*** Opening of TASK INPUT ***

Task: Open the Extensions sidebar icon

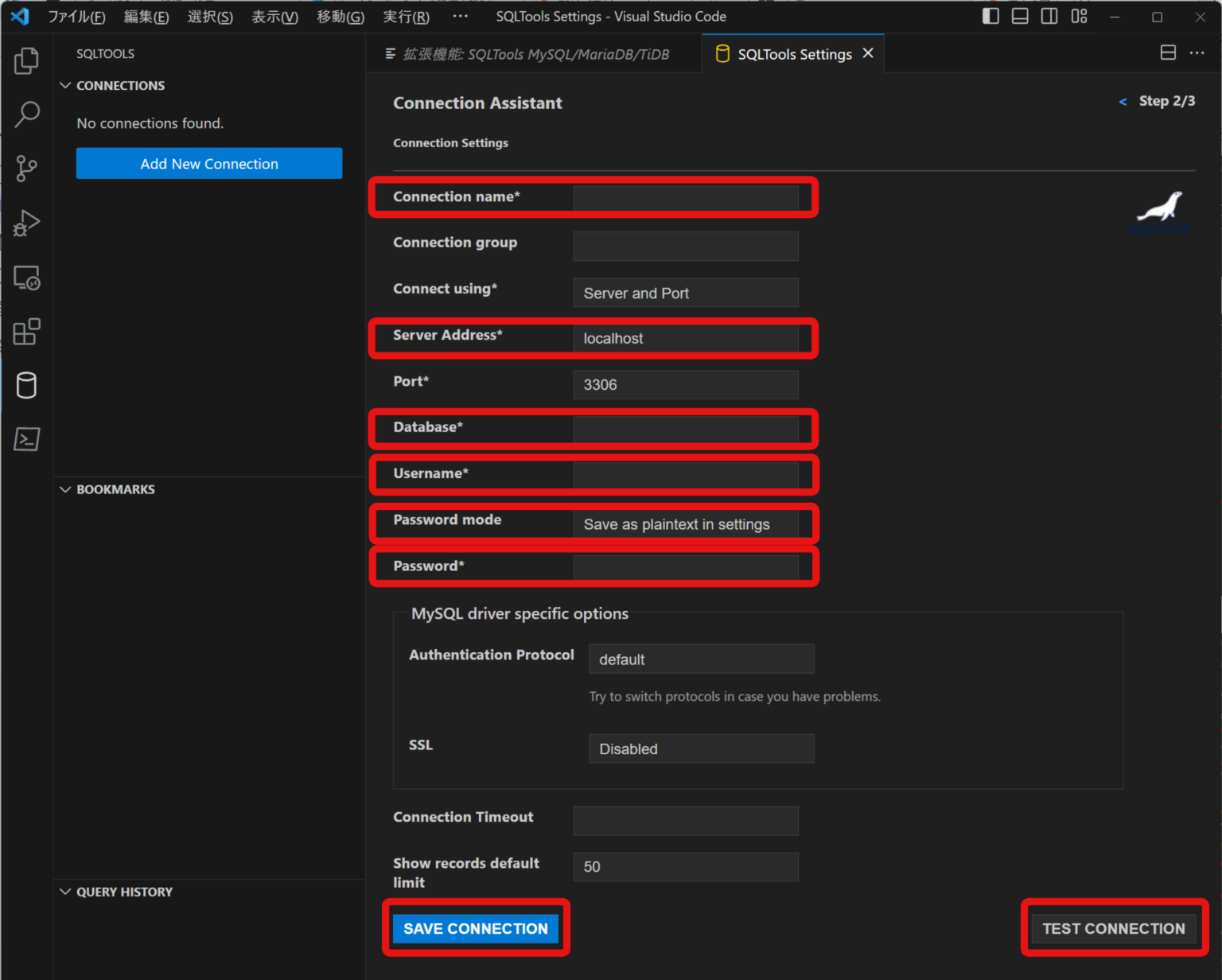Action: click(26, 332)
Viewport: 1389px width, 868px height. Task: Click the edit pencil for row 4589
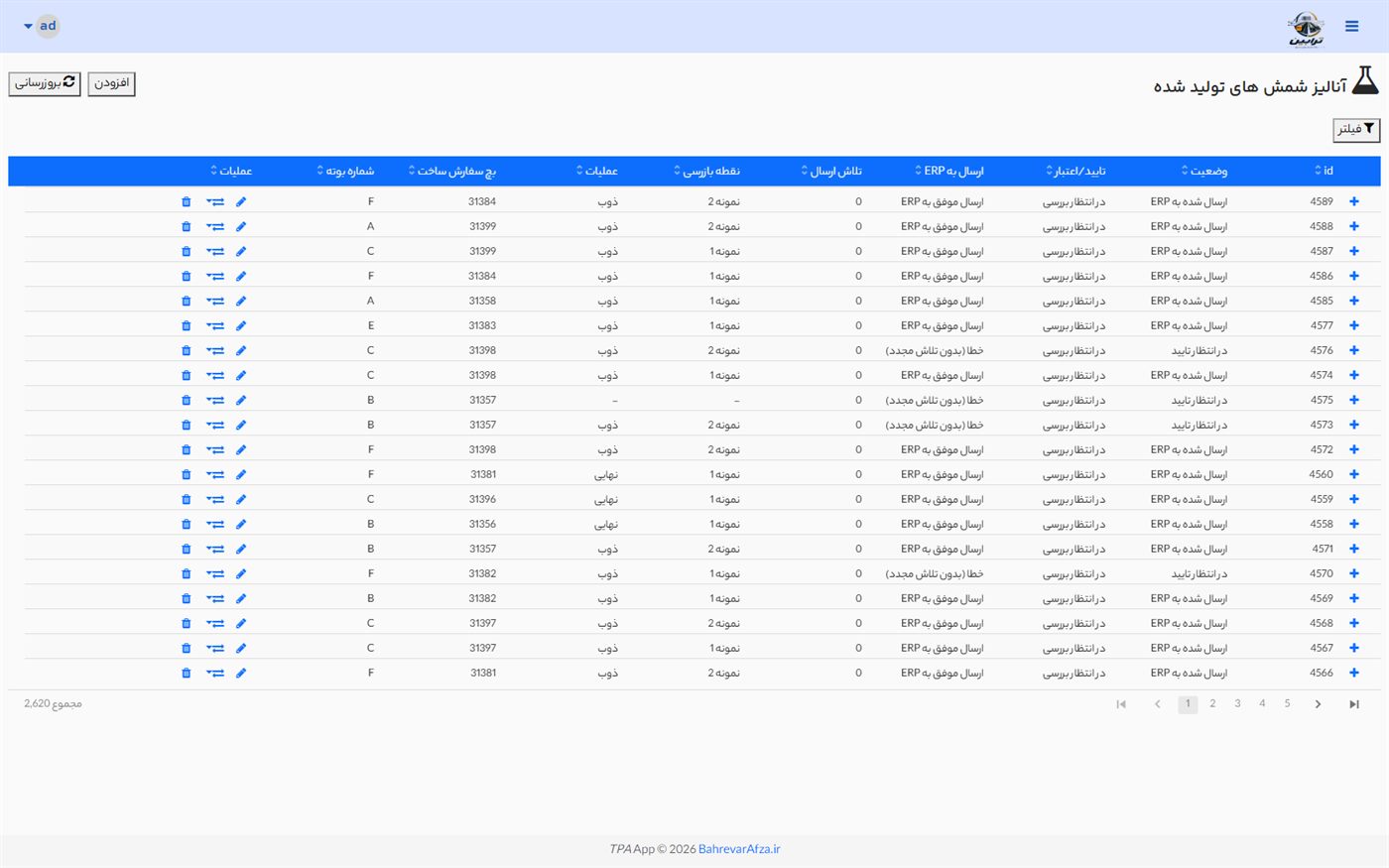(x=241, y=201)
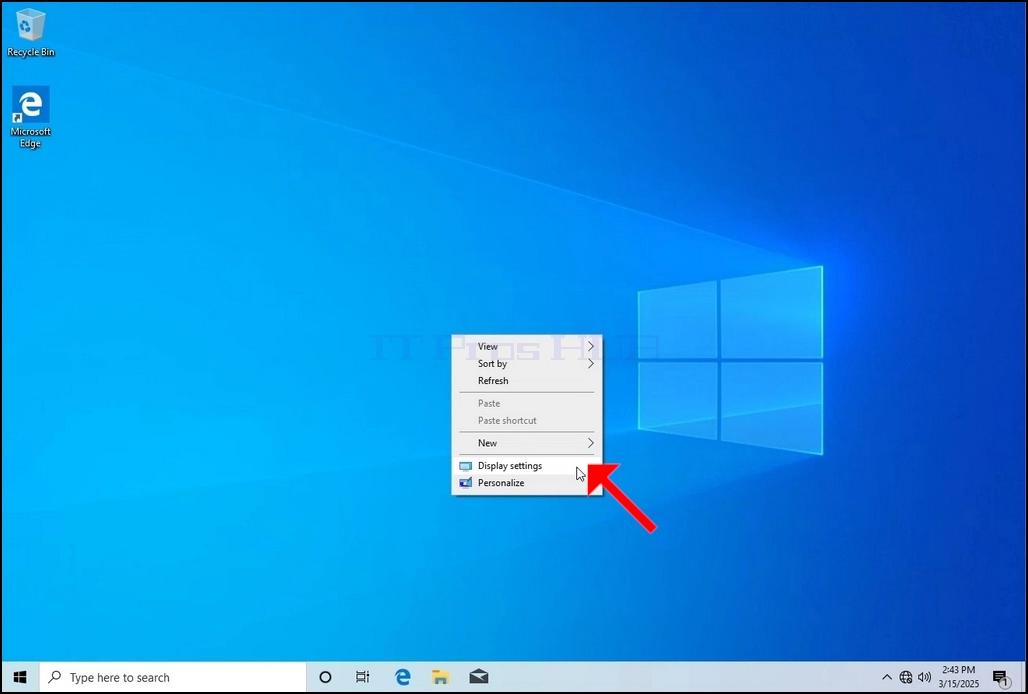Click the Cortana circle icon on taskbar
The height and width of the screenshot is (694, 1028).
click(325, 677)
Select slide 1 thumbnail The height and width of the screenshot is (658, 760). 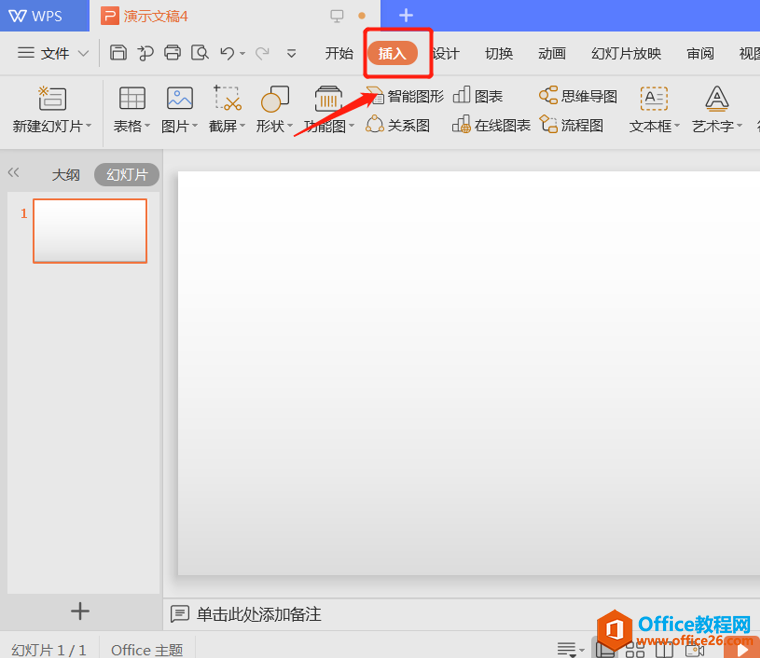[90, 230]
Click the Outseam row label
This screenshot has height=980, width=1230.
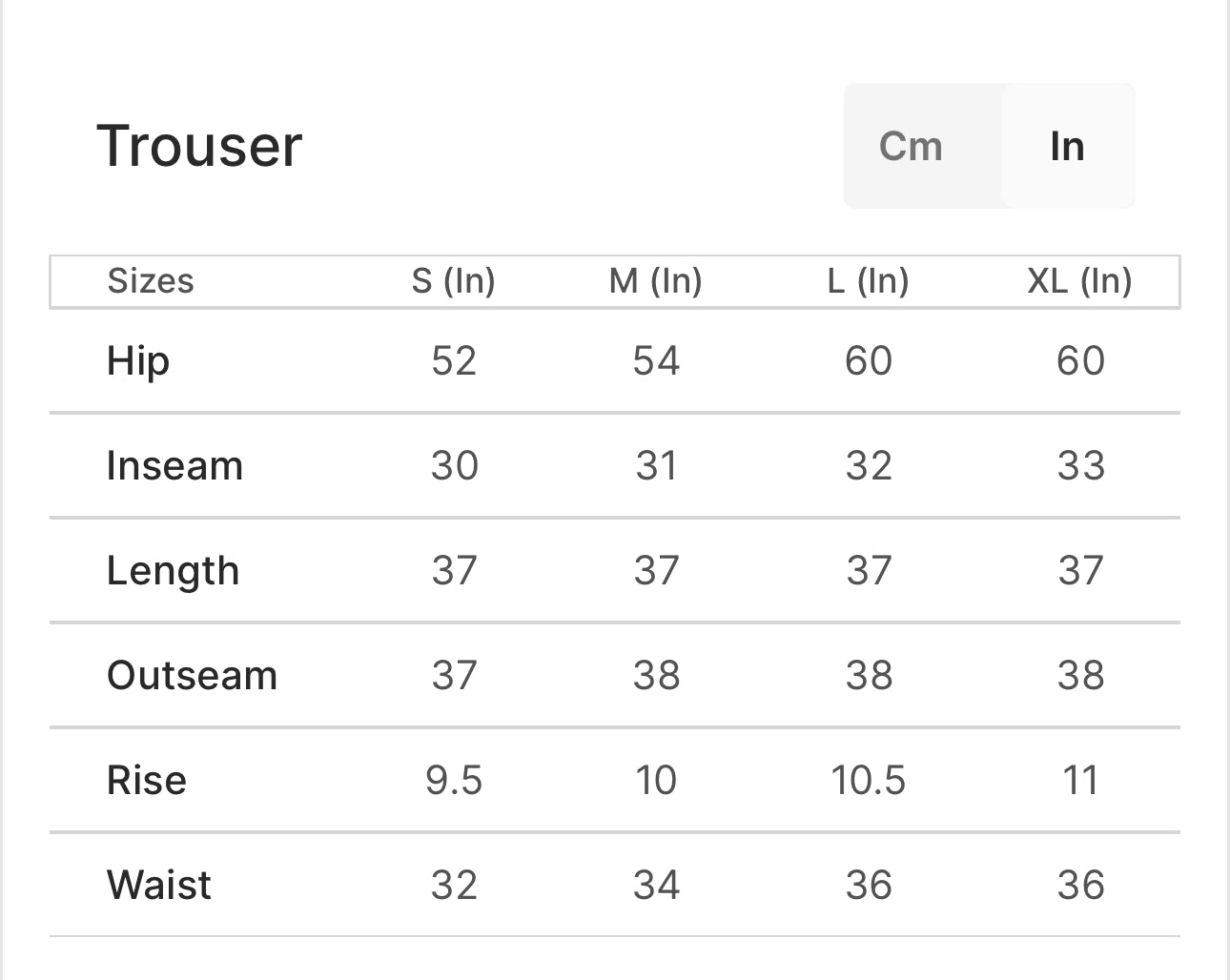pos(192,676)
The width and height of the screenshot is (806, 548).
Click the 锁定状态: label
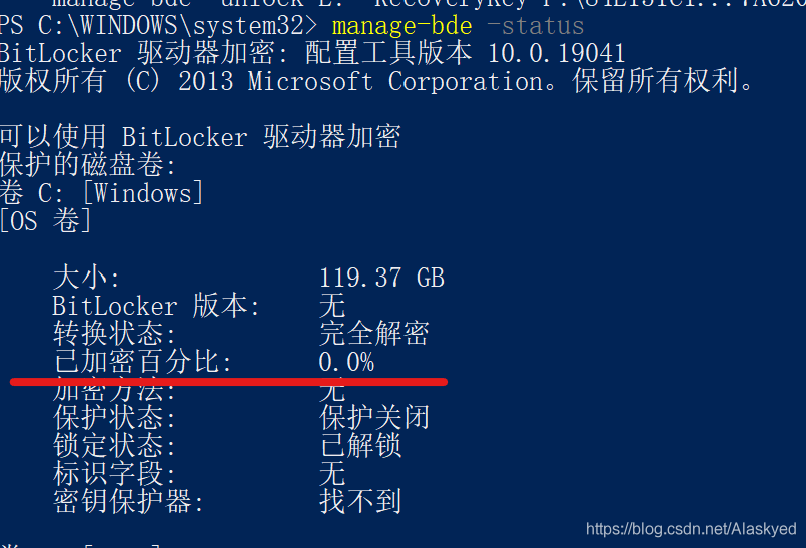coord(115,446)
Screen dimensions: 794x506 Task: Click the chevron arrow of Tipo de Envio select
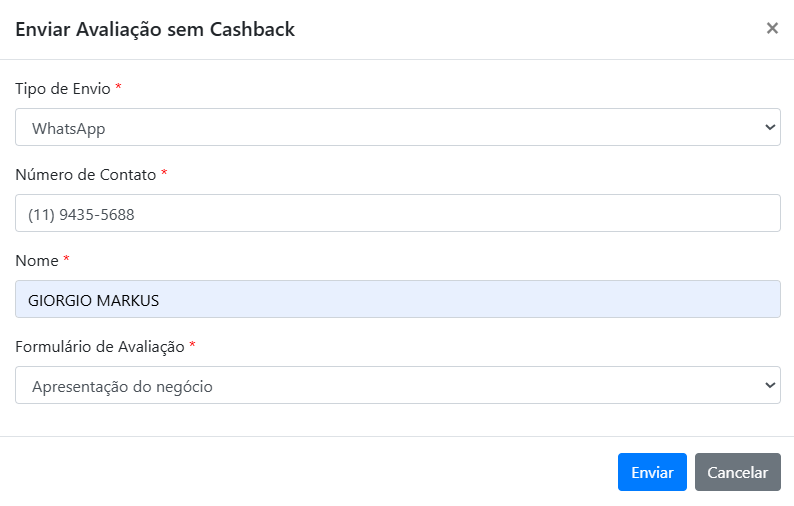[770, 128]
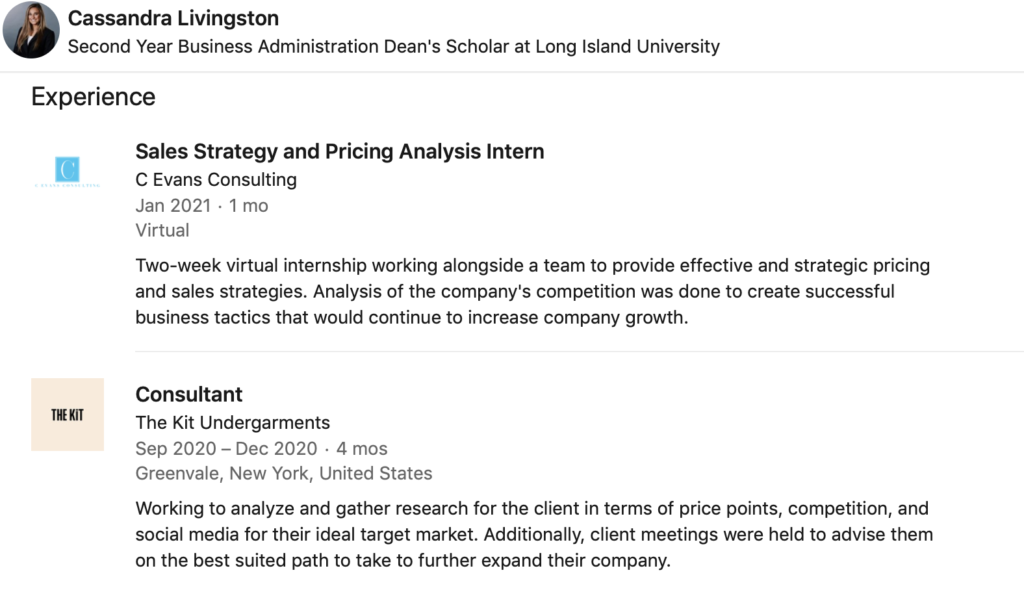The width and height of the screenshot is (1024, 590).
Task: Visit The Kit Undergarments company name
Action: 232,423
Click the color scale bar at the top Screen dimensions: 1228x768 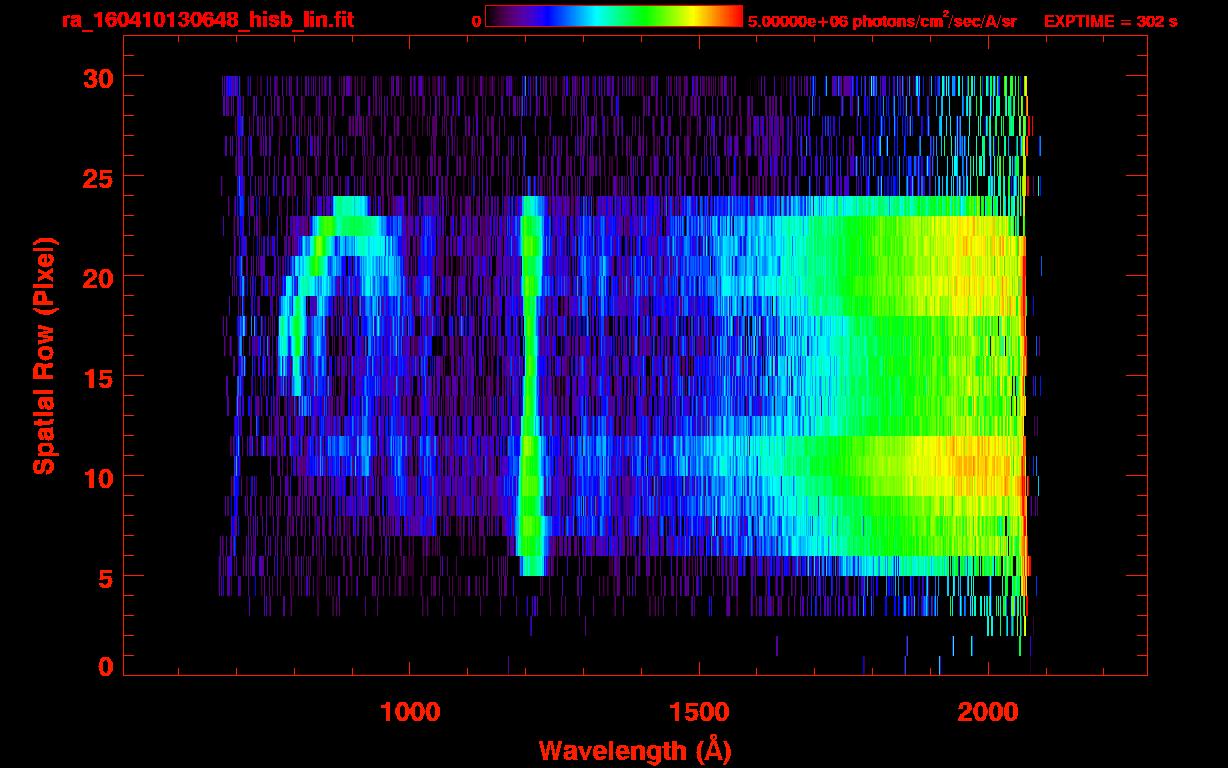pyautogui.click(x=613, y=17)
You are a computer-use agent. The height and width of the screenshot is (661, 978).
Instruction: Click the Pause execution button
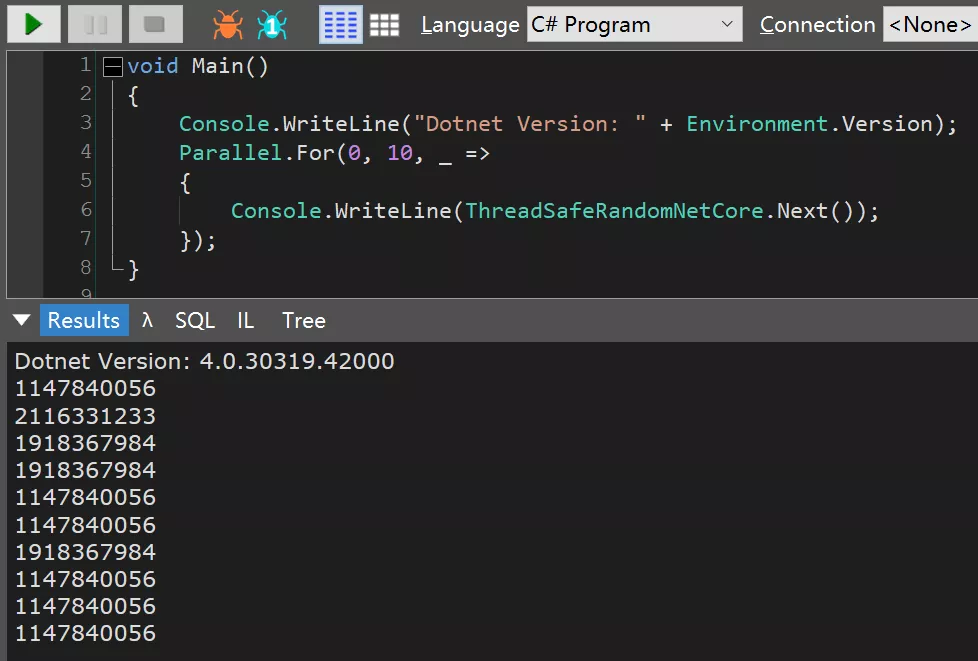click(x=95, y=24)
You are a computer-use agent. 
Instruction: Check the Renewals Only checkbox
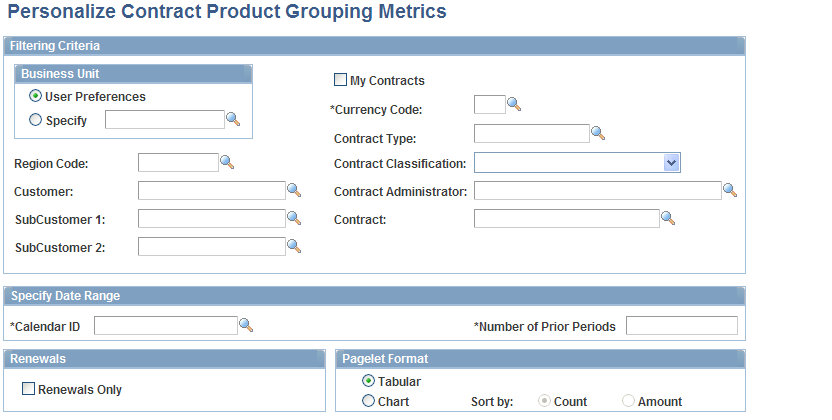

*** Close of TASK INPUT ***

◆ YOUR ASSIGNMENT ◆
For every line above with the word "agent" in it, make a copy.

◆ RESPONSE AREA ◆
You are a computer-use agent. The height and width of the screenshot is (661, 978).
You are a computer-use agent. 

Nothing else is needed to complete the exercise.